— DATA FOR THE TASK —
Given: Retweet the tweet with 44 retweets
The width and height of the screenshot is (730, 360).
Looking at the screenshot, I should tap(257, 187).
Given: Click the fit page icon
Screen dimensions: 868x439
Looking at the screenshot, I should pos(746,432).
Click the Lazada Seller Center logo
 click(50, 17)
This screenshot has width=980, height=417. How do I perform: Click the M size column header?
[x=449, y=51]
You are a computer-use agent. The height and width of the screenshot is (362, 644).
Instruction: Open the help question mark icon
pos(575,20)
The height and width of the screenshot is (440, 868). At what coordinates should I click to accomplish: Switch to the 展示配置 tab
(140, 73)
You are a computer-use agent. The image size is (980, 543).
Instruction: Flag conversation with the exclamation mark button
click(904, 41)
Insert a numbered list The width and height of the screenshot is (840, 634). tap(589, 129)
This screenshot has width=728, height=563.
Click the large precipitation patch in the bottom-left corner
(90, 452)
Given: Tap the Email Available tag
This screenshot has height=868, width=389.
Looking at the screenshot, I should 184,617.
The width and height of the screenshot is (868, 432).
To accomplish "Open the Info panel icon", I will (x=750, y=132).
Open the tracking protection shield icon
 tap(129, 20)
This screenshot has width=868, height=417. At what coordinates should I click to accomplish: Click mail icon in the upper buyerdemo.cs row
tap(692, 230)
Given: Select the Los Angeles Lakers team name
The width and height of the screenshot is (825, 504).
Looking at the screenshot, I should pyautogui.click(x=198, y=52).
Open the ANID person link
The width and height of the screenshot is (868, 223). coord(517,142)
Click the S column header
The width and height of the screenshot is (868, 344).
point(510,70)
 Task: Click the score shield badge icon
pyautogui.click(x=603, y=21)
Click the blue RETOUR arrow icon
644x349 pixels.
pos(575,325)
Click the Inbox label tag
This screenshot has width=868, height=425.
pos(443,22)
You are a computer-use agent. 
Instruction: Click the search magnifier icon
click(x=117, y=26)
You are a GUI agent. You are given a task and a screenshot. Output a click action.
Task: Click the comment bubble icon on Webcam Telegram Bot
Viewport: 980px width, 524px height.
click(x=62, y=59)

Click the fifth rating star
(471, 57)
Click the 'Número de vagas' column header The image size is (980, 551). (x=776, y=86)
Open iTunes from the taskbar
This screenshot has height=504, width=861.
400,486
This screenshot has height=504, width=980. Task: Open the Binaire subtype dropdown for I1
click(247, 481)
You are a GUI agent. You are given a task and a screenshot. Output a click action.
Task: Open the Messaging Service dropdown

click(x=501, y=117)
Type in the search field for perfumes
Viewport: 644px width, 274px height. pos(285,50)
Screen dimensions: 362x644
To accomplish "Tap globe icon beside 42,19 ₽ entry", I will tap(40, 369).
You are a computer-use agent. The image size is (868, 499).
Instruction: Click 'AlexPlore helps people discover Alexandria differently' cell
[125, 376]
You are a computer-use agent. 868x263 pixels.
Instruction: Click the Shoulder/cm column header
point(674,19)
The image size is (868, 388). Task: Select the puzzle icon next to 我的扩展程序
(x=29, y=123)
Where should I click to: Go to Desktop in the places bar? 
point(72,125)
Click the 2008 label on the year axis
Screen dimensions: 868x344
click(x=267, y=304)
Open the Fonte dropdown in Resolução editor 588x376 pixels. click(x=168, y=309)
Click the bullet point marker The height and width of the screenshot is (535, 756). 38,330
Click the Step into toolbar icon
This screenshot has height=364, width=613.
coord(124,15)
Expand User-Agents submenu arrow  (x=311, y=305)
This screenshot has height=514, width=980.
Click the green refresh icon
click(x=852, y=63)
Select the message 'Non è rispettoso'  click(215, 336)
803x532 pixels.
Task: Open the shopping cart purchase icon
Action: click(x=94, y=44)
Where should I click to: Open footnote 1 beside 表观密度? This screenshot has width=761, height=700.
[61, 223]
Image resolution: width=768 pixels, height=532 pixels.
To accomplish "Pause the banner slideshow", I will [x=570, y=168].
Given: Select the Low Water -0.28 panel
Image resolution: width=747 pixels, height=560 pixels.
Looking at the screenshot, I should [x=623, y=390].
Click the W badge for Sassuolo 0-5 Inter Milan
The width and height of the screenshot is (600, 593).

— WHAT IS NEEDED —
Search the listing above for the string "will" and return each line it appears on.

— SOLVED PROBLEM —
To accomplish "Open the Info panel icon", I will (x=750, y=132).
To accomplish "Tap globe icon beside 42,19 ₽ entry", I will tap(40, 369).
To accomplish "Pause the banner slideshow", I will [x=570, y=168].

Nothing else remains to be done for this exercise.